Your task is to set down the records below again, exactly.

◆ **Data**
BEGIN
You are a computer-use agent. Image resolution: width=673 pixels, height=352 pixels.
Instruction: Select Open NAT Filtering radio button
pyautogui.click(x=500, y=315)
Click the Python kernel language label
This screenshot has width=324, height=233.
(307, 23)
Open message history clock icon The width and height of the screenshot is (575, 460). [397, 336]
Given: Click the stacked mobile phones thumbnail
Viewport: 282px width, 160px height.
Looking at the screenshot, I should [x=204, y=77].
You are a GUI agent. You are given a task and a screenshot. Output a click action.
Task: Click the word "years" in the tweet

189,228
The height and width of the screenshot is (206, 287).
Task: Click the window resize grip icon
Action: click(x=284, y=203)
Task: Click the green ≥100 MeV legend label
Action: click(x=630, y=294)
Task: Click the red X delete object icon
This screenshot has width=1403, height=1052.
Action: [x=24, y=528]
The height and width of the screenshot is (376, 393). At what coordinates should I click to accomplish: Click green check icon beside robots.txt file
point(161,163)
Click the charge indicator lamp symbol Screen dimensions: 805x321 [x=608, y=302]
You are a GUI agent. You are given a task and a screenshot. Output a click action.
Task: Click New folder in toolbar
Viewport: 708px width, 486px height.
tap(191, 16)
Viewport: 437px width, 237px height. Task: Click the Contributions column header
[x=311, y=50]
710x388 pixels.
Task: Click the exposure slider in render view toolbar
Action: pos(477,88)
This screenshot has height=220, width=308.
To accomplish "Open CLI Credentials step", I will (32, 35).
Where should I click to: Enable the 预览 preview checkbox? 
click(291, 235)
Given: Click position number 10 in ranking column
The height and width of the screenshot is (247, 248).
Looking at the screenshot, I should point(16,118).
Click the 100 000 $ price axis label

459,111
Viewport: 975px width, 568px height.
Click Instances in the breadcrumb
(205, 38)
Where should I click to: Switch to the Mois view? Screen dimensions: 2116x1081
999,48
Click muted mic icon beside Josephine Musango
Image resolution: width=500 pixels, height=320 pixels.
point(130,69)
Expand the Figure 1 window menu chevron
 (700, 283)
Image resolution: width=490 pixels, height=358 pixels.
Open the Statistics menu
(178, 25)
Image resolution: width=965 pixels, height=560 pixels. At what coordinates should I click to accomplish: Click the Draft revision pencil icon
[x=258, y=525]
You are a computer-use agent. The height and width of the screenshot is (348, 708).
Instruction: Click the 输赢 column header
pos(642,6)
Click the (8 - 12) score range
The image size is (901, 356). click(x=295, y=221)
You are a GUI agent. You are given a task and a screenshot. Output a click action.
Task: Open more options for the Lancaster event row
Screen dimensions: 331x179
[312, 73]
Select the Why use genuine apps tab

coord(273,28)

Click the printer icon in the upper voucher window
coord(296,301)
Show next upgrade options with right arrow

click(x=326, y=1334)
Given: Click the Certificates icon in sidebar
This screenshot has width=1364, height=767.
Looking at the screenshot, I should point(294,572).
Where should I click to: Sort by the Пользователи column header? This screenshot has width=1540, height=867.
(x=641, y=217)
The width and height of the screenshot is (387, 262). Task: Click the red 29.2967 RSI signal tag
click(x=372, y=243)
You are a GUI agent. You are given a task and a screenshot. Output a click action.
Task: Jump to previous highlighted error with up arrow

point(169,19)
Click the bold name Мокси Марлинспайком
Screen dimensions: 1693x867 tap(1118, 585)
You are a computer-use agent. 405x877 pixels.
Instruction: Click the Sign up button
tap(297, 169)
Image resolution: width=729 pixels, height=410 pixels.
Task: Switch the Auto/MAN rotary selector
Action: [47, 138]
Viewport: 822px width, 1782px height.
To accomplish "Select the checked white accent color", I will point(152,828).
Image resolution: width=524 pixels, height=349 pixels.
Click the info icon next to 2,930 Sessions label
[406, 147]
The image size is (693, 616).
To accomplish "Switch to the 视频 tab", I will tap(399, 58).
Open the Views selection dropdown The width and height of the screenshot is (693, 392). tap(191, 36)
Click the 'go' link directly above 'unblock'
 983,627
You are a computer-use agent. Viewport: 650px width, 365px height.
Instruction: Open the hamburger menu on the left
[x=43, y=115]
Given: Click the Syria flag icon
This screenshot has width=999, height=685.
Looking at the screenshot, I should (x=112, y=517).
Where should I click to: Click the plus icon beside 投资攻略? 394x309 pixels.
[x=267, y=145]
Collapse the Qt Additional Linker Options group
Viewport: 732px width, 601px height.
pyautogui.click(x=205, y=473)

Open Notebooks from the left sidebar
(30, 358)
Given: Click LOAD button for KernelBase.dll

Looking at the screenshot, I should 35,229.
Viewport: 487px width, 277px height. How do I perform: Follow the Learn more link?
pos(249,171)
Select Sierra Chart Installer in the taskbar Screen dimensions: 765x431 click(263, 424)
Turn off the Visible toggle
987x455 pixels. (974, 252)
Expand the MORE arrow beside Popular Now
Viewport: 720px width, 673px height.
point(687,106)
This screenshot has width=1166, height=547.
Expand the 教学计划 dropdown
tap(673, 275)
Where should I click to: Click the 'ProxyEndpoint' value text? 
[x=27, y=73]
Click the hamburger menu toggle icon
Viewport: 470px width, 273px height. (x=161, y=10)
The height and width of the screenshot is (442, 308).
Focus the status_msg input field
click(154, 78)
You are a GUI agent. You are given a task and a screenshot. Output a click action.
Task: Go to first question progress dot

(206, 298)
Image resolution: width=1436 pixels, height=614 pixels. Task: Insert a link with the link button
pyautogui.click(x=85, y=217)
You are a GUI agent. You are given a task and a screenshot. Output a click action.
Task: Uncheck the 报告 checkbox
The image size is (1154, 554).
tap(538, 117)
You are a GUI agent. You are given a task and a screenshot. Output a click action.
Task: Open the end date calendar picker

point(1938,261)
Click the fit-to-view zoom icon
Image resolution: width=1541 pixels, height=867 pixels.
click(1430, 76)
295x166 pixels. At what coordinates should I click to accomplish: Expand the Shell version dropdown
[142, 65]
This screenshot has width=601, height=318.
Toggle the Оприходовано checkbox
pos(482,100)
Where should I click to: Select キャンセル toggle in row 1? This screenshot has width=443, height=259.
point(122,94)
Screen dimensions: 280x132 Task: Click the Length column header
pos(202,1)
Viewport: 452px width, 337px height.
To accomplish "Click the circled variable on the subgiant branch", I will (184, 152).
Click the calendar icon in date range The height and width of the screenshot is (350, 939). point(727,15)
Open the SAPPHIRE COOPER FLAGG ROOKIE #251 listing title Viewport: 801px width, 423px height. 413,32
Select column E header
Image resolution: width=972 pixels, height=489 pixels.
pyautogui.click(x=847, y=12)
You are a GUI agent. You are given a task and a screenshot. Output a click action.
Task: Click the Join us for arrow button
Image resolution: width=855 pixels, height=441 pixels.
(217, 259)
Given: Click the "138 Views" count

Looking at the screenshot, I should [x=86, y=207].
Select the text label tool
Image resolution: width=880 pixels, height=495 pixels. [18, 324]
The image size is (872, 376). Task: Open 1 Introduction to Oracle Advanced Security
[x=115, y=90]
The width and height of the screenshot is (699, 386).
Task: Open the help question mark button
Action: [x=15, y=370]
END
◆ **Response to this task**
You are a computer-use agent. Image resolution: width=673 pixels, height=352 pixels.
Instruction: Select Open NAT Filtering radio button
pyautogui.click(x=500, y=315)
Click the Python kernel language label
This screenshot has width=324, height=233.
(307, 23)
Open message history clock icon The width and height of the screenshot is (575, 460). [397, 336]
Given: Click the stacked mobile phones thumbnail
Viewport: 282px width, 160px height.
Looking at the screenshot, I should [x=204, y=77].
You are a GUI agent. You are given a task and a screenshot. Output a click action.
Task: Click the word "years" in the tweet

189,228
The height and width of the screenshot is (206, 287).
Task: Click the window resize grip icon
Action: click(x=284, y=203)
Task: Click the green ≥100 MeV legend label
Action: click(x=630, y=294)
Task: Click the red X delete object icon
This screenshot has width=1403, height=1052.
Action: [x=24, y=528]
The height and width of the screenshot is (376, 393). At what coordinates should I click to accomplish: Click green check icon beside robots.txt file
point(161,163)
Click the charge indicator lamp symbol Screen dimensions: 805x321 [x=608, y=302]
You are a GUI agent. You are given a task and a screenshot. Output a click action.
Task: Click New folder in toolbar
Viewport: 708px width, 486px height.
tap(191, 16)
Viewport: 437px width, 237px height. Task: Click the Contributions column header
[x=311, y=50]
710x388 pixels.
Task: Click the exposure slider in render view toolbar
Action: pos(477,88)
This screenshot has height=220, width=308.
To accomplish "Open CLI Credentials step", I will (32, 35).
Where should I click to: Enable the 预览 preview checkbox? 
click(291, 235)
Given: Click position number 10 in ranking column
The height and width of the screenshot is (247, 248).
Looking at the screenshot, I should point(16,118).
Click the 100 000 $ price axis label

459,111
Viewport: 975px width, 568px height.
Click Instances in the breadcrumb
(205, 38)
Where should I click to: Switch to the Mois view? Screen dimensions: 2116x1081
999,48
Click muted mic icon beside Josephine Musango
Image resolution: width=500 pixels, height=320 pixels.
point(130,69)
Expand the Figure 1 window menu chevron
 (700, 283)
Image resolution: width=490 pixels, height=358 pixels.
Open the Statistics menu
(178, 25)
Image resolution: width=965 pixels, height=560 pixels. At what coordinates should I click to accomplish: Click the Draft revision pencil icon
[x=258, y=525]
You are a computer-use agent. The height and width of the screenshot is (348, 708).
Instruction: Click the 输赢 column header
pos(642,6)
Click the (8 - 12) score range
The image size is (901, 356). click(x=295, y=221)
You are a GUI agent. You are given a task and a screenshot. Output a click action.
Task: Open more options for the Lancaster event row
Screen dimensions: 331x179
[312, 73]
Select the Why use genuine apps tab

coord(273,28)

Click the printer icon in the upper voucher window
coord(296,301)
Show next upgrade options with right arrow

click(x=326, y=1334)
Given: Click the Certificates icon in sidebar
This screenshot has width=1364, height=767.
Looking at the screenshot, I should point(294,572).
Where should I click to: Sort by the Пользователи column header? This screenshot has width=1540, height=867.
(x=641, y=217)
The width and height of the screenshot is (387, 262). Task: Click the red 29.2967 RSI signal tag
click(x=372, y=243)
You are a GUI agent. You are given a task and a screenshot. Output a click action.
Task: Jump to previous highlighted error with up arrow

point(169,19)
Click the bold name Мокси Марлинспайком
Screen dimensions: 1693x867 tap(1118, 585)
You are a computer-use agent. 405x877 pixels.
Instruction: Click the Sign up button
tap(297, 169)
Image resolution: width=729 pixels, height=410 pixels.
Task: Switch the Auto/MAN rotary selector
Action: [47, 138]
Viewport: 822px width, 1782px height.
To accomplish "Select the checked white accent color", I will point(152,828).
Image resolution: width=524 pixels, height=349 pixels.
Click the info icon next to 2,930 Sessions label
[406, 147]
The image size is (693, 616).
To accomplish "Switch to the 视频 tab", I will tap(399, 58).
Open the Views selection dropdown The width and height of the screenshot is (693, 392). tap(191, 36)
Click the 'go' link directly above 'unblock'
 983,627
You are a computer-use agent. Viewport: 650px width, 365px height.
Instruction: Open the hamburger menu on the left
[x=43, y=115]
Given: Click the Syria flag icon
This screenshot has width=999, height=685.
Looking at the screenshot, I should (x=112, y=517).
Where should I click to: Click the plus icon beside 投资攻略? 394x309 pixels.
[x=267, y=145]
Collapse the Qt Additional Linker Options group
Viewport: 732px width, 601px height.
pyautogui.click(x=205, y=473)

Open Notebooks from the left sidebar
(30, 358)
Given: Click LOAD button for KernelBase.dll

Looking at the screenshot, I should 35,229.
Viewport: 487px width, 277px height. How do I perform: Follow the Learn more link?
pos(249,171)
Select Sierra Chart Installer in the taskbar Screen dimensions: 765x431 click(263, 424)
Turn off the Visible toggle
987x455 pixels. (974, 252)
Expand the MORE arrow beside Popular Now
Viewport: 720px width, 673px height.
point(687,106)
This screenshot has width=1166, height=547.
Expand the 教学计划 dropdown
tap(673, 275)
Where should I click to: Click the 'ProxyEndpoint' value text? 
[x=27, y=73]
Click the hamburger menu toggle icon
Viewport: 470px width, 273px height. (x=161, y=10)
The height and width of the screenshot is (442, 308).
Focus the status_msg input field
click(154, 78)
You are a GUI agent. You are given a task and a screenshot. Output a click action.
Task: Go to first question progress dot

(206, 298)
Image resolution: width=1436 pixels, height=614 pixels. Task: Insert a link with the link button
pyautogui.click(x=85, y=217)
You are a GUI agent. You are given a task and a screenshot. Output a click action.
Task: Uncheck the 报告 checkbox
The image size is (1154, 554).
tap(538, 117)
You are a GUI agent. You are given a task and a screenshot. Output a click action.
Task: Open the end date calendar picker

point(1938,261)
Click the fit-to-view zoom icon
Image resolution: width=1541 pixels, height=867 pixels.
click(1430, 76)
295x166 pixels. At what coordinates should I click to accomplish: Expand the Shell version dropdown
[142, 65]
This screenshot has width=601, height=318.
Toggle the Оприходовано checkbox
pos(482,100)
Where should I click to: Select キャンセル toggle in row 1? This screenshot has width=443, height=259.
point(122,94)
Screen dimensions: 280x132 Task: Click the Length column header
pos(202,1)
Viewport: 452px width, 337px height.
To accomplish "Click the circled variable on the subgiant branch", I will (184, 152).
Click the calendar icon in date range The height and width of the screenshot is (350, 939). point(727,15)
Open the SAPPHIRE COOPER FLAGG ROOKIE #251 listing title Viewport: 801px width, 423px height. 413,32
Select column E header
Image resolution: width=972 pixels, height=489 pixels.
pyautogui.click(x=847, y=12)
You are a GUI agent. You are given a task and a screenshot. Output a click action.
Task: Click the Join us for arrow button
Image resolution: width=855 pixels, height=441 pixels.
(217, 259)
Given: Click the "138 Views" count

Looking at the screenshot, I should [x=86, y=207].
Select the text label tool
Image resolution: width=880 pixels, height=495 pixels. [18, 324]
The image size is (872, 376). Task: Open 1 Introduction to Oracle Advanced Security
[x=115, y=90]
The width and height of the screenshot is (699, 386).
Task: Open the help question mark button
Action: [x=15, y=370]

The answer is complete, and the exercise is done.